赤星:僕の同時代には素晴らしいキャッチャーが何人もいて、彼らの配球に着目するなかで、さらにいろいろなことを学びました。プロ入りして最初の監督がノムさんだったおかげで、その後の選手としての活躍がある。僕は恵まれていました。
金丸:翌年には、星野仙一さんが監督に就任されますね。
赤星:監督が変わっても、僕はひとり黙々とデータ収集と分析を続けていました。逆に「みんな、なんでそこまでやんないんだろう」と不思議に思っていましたね。すごく正直に言うと、「だからタイガースは弱いんだろうな」と思っていたくらいです。

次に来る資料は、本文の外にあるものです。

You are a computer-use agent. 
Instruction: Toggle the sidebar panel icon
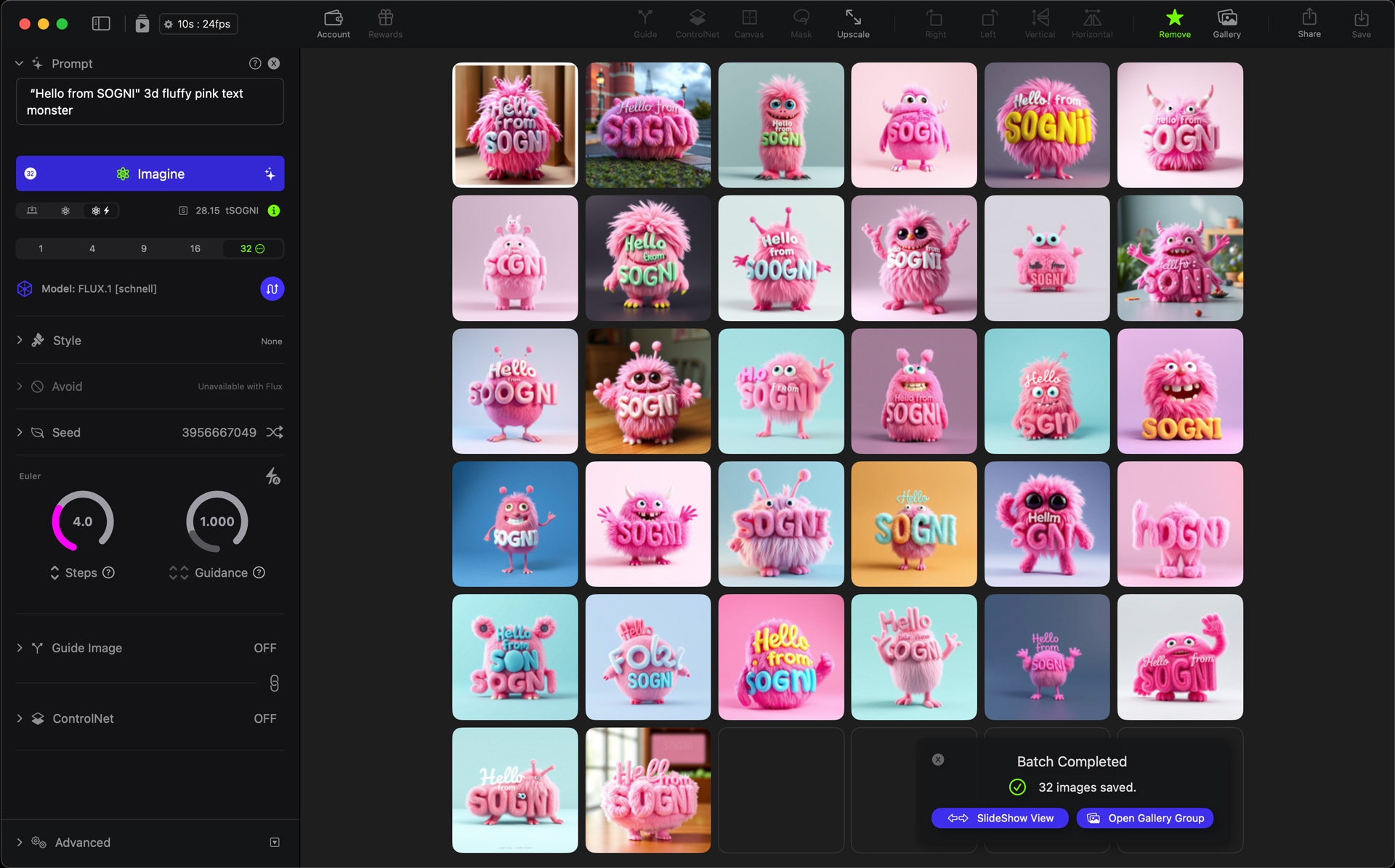pos(101,24)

金丸:しかし、2003年、阪神は18年ぶりにセ・リーグで優勝を果たします。
赤星:最後、なかなか優勝が決まりませんでしたけど。
金丸:そう。私も優勝が決まる瞬間に立ち会おうと、東京で応援して名古屋にも行って、それでも決まらなくて、傷心で東京に戻りました。そして翌日、甲子園で優勝が決まった。

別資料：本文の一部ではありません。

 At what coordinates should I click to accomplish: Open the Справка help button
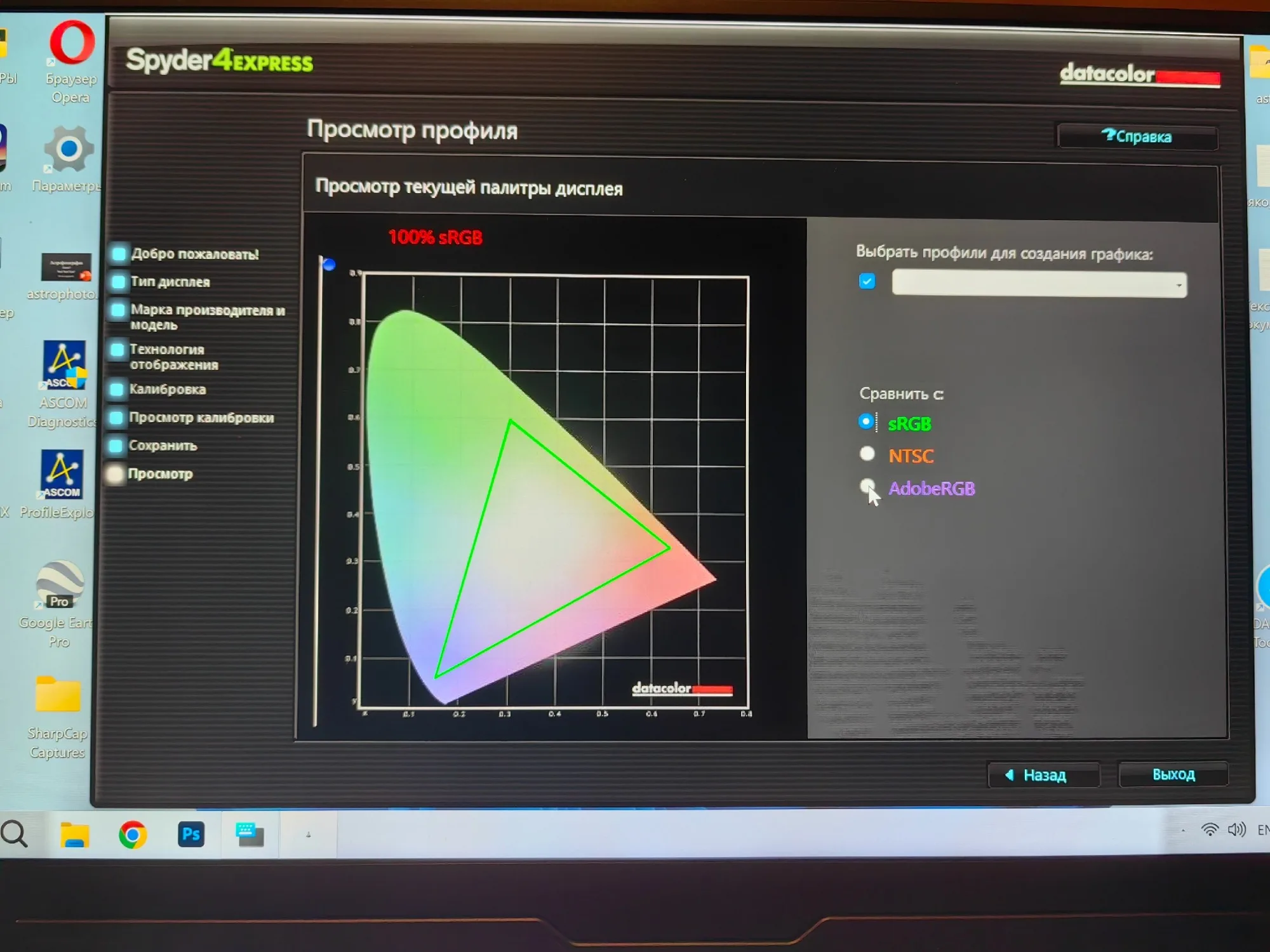click(1137, 136)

赤星:実はあのとき、祝勝会のお店の予約は僕が担当でした。東京と名古屋でキャンセルすることになって、「なんで俺がこんなことやらなきゃいけないんだ」と思いながらも平謝りして。「キャンセル料は?」と聞くと、「いいです。楽しませてもらってるんで」と、ありがたい言葉をかけてもらいました。
金丸:そういうこともされていたんですか。2005年にもセ・リーグで優勝し、赤星さんは5年連続盗塁王というセ・リーグ記録を樹立されます。ゴールデングラブ賞も6回受賞し、華々しい成績をあげられました。
赤星:ただ、怪我には苦しめられましたね。2007年には頸椎椎間板ヘルニアと診断され、プレーによって悪化することもあったし、2009年には、プレー中のダイビングキャッチで中心性脊髄損傷を負い、手足が動かなくなってしまって。でもまだまだ選手として野球をしたいという一心で、リハビリに励みました。
金丸:赤星さんがグラウンドで動かなくなり、担架で運ばれていった光景は、今でも忘れません。そして最終的には、その年に現役を引退されましたね。
赤星:医師には「今度やったら命の危険がある」とも言われました。悔しかったけど、しょうがありません。